Airlines must operate more flights in Britain this summer as demand recovers from the pandemic — or lose lucrative take-off and landing slots, the UK government warned Monday.
Carriers operating in Britain are currently using about 50 percent of their slots as the sector continues to recover from the long-running Covid crisis.
This has helped to ensure that airlines have avoided carbon-intensive “ghost flights” — with none or few travellers during pandemic restrictions.
Carriers operating in Britain have traditionally been required to use 80 percent of their slots, but the target was suspended owing to Covid.
From the end of March, carriers must use slots at least 70 percent of the time in order to keep them, the Department for Transport (DfT) said in a statement on Monday.
But airlines will also “benefit from added flexibility over when they are justified not to use them”, the DfT said.
During the pandemic, the rule had been eased “to provide financial stability to the sector and prevent environmentally damaging ghost flights”, added aviation minister Robert Courts.
“As demand for flights returns, it’s right we gradually move back to the previous rules while making sure we continue to provide the sector with the support it needs.”
Monday’s news was welcomed by London airports.

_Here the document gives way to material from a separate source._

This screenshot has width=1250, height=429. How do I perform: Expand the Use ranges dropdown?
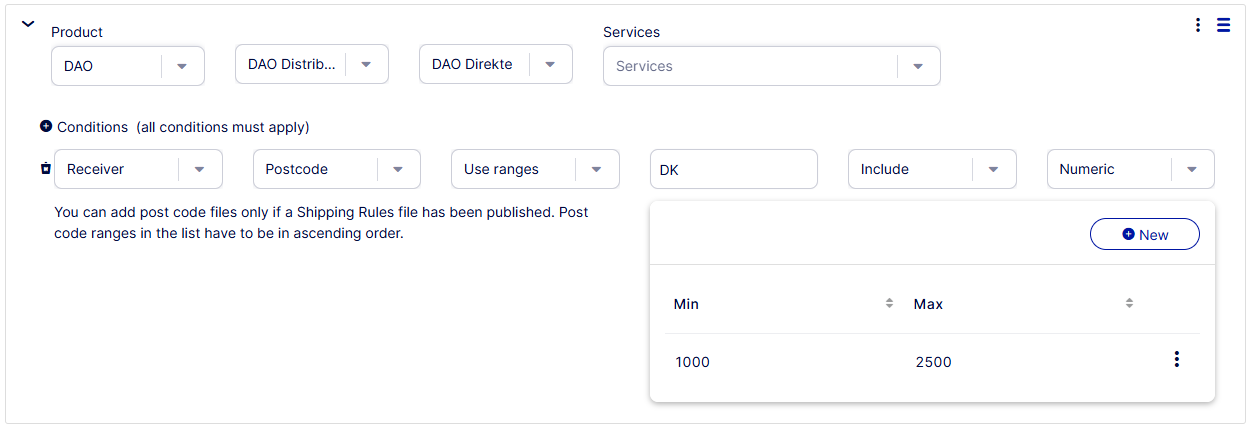click(x=596, y=169)
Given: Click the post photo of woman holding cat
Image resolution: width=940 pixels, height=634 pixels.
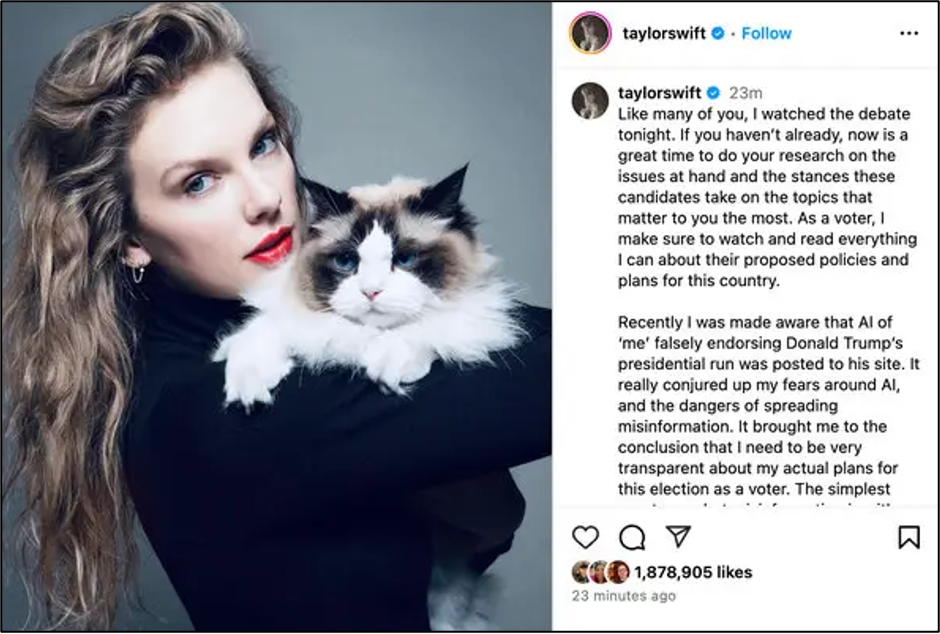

The move “strikes the right balance between driving recovery and promoting competition”, said a Heathrow spokeswoman.
The aviation sector was slammed by the Covid-19 health emergency that erupted in early 2020, grounding planes worldwide and decimating demand for air travel.
Recovery has been hampered by frequent changes to travel restrictions and testing requirements following the emergence of the Omicron variant late last year.